In a late-night move, the government of Pakistan has extended the deadline for filing income tax returns for the tax year 2024 until October 14, 2024. This extension provides an opportunity for individuals who were unable to meet the original deadline of September 30 to submit their returns without facing penalties.
The Federal Board of Revenue (FBR) initially resisted calls for an extension but ultimately made the decision following requests from various trade bodies, tax bars, and members of the public. Traders had specifically requested an extension due to issues with the FBR’s online tax portal, Iris, and originally sought a new deadline of October 31.

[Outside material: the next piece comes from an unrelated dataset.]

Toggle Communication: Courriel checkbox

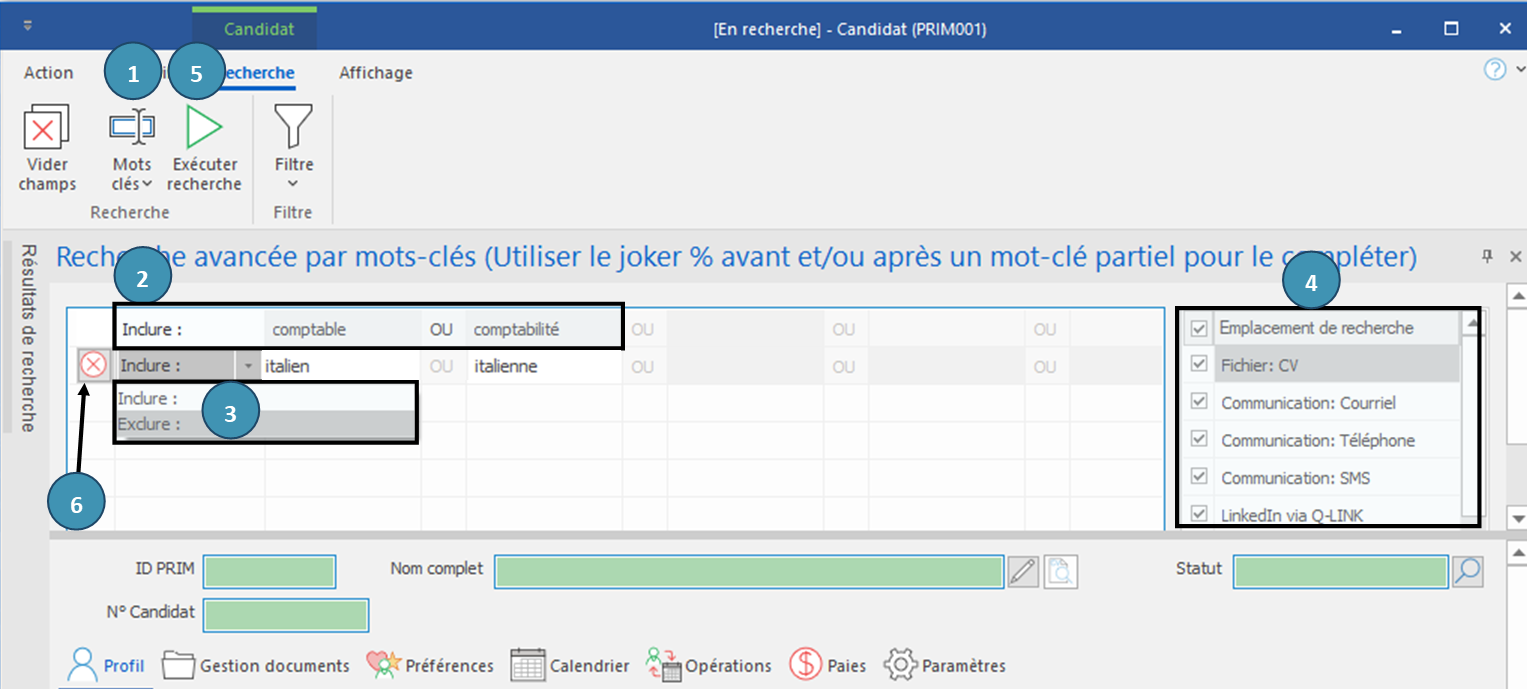[x=1199, y=402]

As of the September 30 deadline, FBR had received approximately 3.66 million tax returns, marking an 87.9% increase compared to the 1.95 million returns filed during the same period last year. Despite the overall growth in returns, there was a notable increase in “nil filers,” who submit returns but declare no taxable income. These accounted for 36.45% of all returns submitted, a significant rise from the previous tax year.

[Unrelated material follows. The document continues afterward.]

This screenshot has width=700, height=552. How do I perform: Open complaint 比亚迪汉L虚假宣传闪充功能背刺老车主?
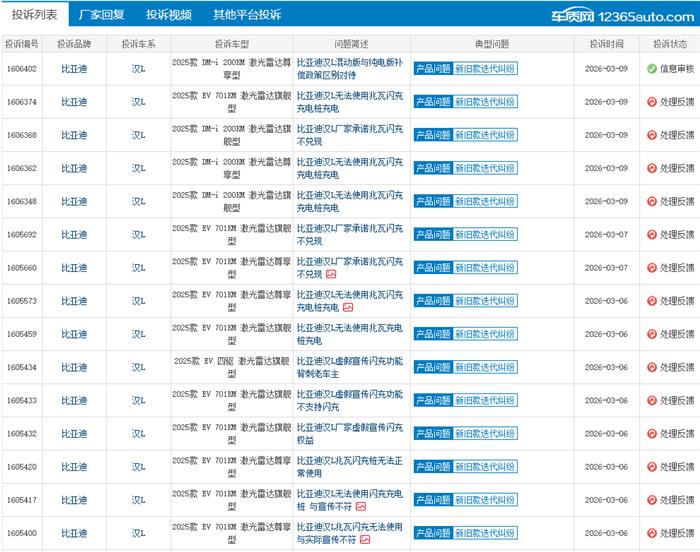pos(349,367)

To address the issue of nil and notional filers—individuals who file returns only to benefit from lower tax rates—the government is considering stricter measures. Proposals include banning non-filers from engaging in financial activities such as purchasing cars, property, or financial instruments, and placing travel restrictions, except for religious pilgrimages such as Haj and Ziarat.
These steps aim to ensure greater tax compliance and reduce the exploitation of tax benefits by those who do not contribute to the tax system.